=== Selected extract ===

With an economy based largely on casinos and construction, the old Nevada had less need of an educated population than most other states. A worker with a high school degree could make good money building homes, serving drinks or parking cars, at least while they were still young and healthy. Many students who wanted a good college education left the state, and the state could afford to be a tax haven for shell corporations, millionaires and retirees.

As Gov. Brian Sandoval’s recent State of the State speech reminds us, that old Nevada is disappearing. Today, on many measures we do not look like an attractive place for people who want a good education for their children. While we might wish we could ignore this, the governor and many other elected leaders have said it cannot go unanswered. We are at the threshold of a new Nevada, and that Nevada requires a high-skilled, well-educated workforce to build its future.

Sandoval called for increased state revenues to help educate our residents and recommended a significant increase in state support for K-12. For higher education, the governor recommended enough of an increase in state support to cover inflation, population growth and the end of mandatory state employee furloughs. How badly does our education system need this funding?

Nevada’s high school graduation rate is the lowest of any state in the nation. Average ACT and SAT scores generally place us at 40th in the nation or worse, as do proficiency levels on fourth-grade and eighth-grade reading and math tests. Starting salaries for teachers in Nevada are only slightly below the national average, but our spending per pupil puts us near 45th because we have a very high pupil-per-teacher ratio.

In higher education, our universities are recovering from severe cuts in state support and beginning to hire again, but only because students now bear more of the cost. We are 49th in the share of residents who enter college, and 44th in the number of people with a college education. That latter statistic is better than some other states in the Deep South or Appalachia, but only because some of the people who have moved here have degrees. While we have one of the highest community college retention rates, we are ranked 49th in the share of our population that goes to a community college. And so it goes.

===

# Problem 1
From the passage on Nevada's education needs, write out the part that opens with the words containing "As Gov. Brian" and closes with "need this funding?".
# Problem 2
In the passage on Nevada's education needs, where does Nevada rank among states in the share of residents who enter college?

=== Stored data ===

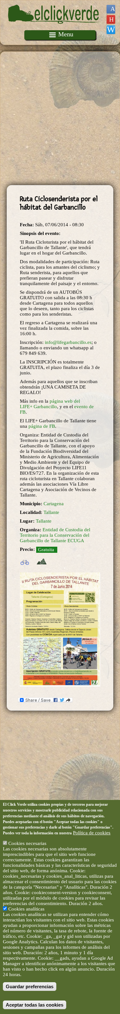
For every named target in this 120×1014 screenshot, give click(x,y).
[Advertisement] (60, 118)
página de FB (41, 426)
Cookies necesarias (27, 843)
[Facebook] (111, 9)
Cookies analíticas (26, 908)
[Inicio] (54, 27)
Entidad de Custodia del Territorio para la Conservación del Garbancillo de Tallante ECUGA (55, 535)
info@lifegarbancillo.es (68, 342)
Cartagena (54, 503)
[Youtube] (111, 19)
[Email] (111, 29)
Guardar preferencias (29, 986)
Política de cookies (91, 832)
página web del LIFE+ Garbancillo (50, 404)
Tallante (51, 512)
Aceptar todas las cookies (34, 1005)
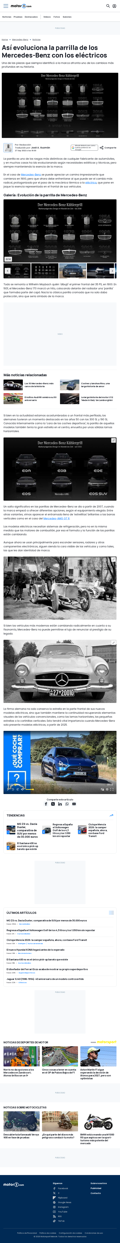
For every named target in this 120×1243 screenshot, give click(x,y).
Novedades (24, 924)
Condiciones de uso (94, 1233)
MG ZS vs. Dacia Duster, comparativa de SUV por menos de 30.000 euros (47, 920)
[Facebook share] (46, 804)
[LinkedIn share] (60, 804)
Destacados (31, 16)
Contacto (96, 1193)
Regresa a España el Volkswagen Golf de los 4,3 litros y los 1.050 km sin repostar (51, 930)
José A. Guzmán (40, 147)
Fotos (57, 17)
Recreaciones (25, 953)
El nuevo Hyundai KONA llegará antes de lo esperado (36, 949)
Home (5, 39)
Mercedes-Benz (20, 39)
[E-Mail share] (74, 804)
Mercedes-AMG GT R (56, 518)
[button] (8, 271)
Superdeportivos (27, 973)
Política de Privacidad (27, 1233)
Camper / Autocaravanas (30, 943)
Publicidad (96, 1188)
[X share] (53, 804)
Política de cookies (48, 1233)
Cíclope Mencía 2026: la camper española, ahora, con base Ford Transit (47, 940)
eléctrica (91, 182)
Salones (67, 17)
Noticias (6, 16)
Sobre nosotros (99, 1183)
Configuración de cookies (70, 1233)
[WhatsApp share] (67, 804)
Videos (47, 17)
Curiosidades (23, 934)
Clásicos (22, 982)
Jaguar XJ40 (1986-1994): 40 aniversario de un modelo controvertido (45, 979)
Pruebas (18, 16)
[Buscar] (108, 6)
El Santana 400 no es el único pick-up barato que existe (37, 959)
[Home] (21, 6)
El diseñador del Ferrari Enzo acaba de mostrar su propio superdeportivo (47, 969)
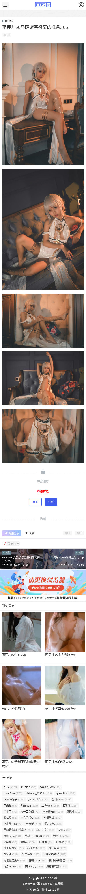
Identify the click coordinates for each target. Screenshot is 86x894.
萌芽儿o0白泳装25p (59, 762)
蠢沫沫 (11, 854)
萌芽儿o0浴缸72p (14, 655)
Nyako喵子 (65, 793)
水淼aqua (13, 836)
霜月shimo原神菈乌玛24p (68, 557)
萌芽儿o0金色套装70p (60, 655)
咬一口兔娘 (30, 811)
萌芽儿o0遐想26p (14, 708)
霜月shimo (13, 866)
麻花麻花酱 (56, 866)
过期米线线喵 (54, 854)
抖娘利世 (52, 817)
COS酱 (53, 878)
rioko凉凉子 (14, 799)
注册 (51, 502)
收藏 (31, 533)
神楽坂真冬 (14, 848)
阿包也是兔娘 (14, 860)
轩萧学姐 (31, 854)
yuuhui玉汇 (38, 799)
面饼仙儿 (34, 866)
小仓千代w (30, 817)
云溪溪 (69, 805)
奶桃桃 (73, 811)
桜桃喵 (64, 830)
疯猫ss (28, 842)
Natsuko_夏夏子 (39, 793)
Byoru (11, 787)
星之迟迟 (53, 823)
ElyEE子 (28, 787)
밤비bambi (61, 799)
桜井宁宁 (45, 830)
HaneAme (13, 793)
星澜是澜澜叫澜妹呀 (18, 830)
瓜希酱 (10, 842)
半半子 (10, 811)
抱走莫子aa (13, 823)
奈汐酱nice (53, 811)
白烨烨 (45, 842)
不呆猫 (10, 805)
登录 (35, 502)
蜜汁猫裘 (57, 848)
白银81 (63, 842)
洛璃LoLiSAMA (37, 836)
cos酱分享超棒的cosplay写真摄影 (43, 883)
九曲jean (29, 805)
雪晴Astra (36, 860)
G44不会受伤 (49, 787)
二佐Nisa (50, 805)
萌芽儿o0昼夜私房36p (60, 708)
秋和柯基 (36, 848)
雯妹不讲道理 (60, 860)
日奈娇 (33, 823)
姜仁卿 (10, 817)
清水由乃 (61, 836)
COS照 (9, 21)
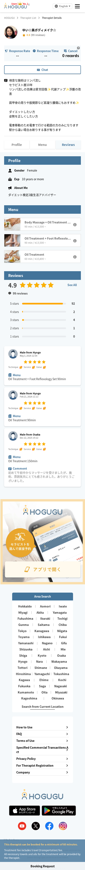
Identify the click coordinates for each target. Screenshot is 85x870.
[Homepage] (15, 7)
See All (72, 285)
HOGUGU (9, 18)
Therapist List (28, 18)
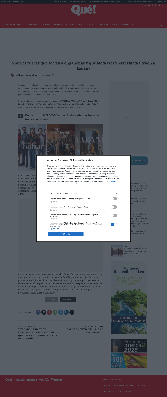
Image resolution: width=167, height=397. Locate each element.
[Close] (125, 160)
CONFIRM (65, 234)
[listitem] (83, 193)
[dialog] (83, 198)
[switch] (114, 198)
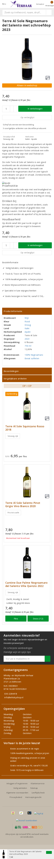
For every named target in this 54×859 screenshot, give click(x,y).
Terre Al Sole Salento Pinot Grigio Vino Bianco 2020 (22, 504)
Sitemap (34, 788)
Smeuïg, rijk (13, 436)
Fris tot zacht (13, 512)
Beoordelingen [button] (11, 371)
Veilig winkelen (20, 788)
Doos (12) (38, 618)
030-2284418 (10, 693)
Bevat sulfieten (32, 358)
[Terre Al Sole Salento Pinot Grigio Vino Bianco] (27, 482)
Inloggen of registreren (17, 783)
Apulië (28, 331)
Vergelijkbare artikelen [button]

===

# Written response 1
As Gov. Brian Sandoval’s recent State of the State speech reminds us, that old Nevada is disappearing. Today, on many measures we do not look like an attractive place for people who want a good education for their children. While we might wish we could ignore this, the governor and many other elected leaders have said it cannot go unanswered. We are at the threshold of a new Nevada, and that Nevada requires a high-skilled, well-educated workforce to build its future.

Sandoval called for increased state revenues to help educate our residents and recommended a significant increase in state support for K-12. For higher education, the governor recommended enough of an increase in state support to cover inflation, population growth and the end of mandatory state employee furloughs. How badly does our education system need this funding?

# Written response 2
49th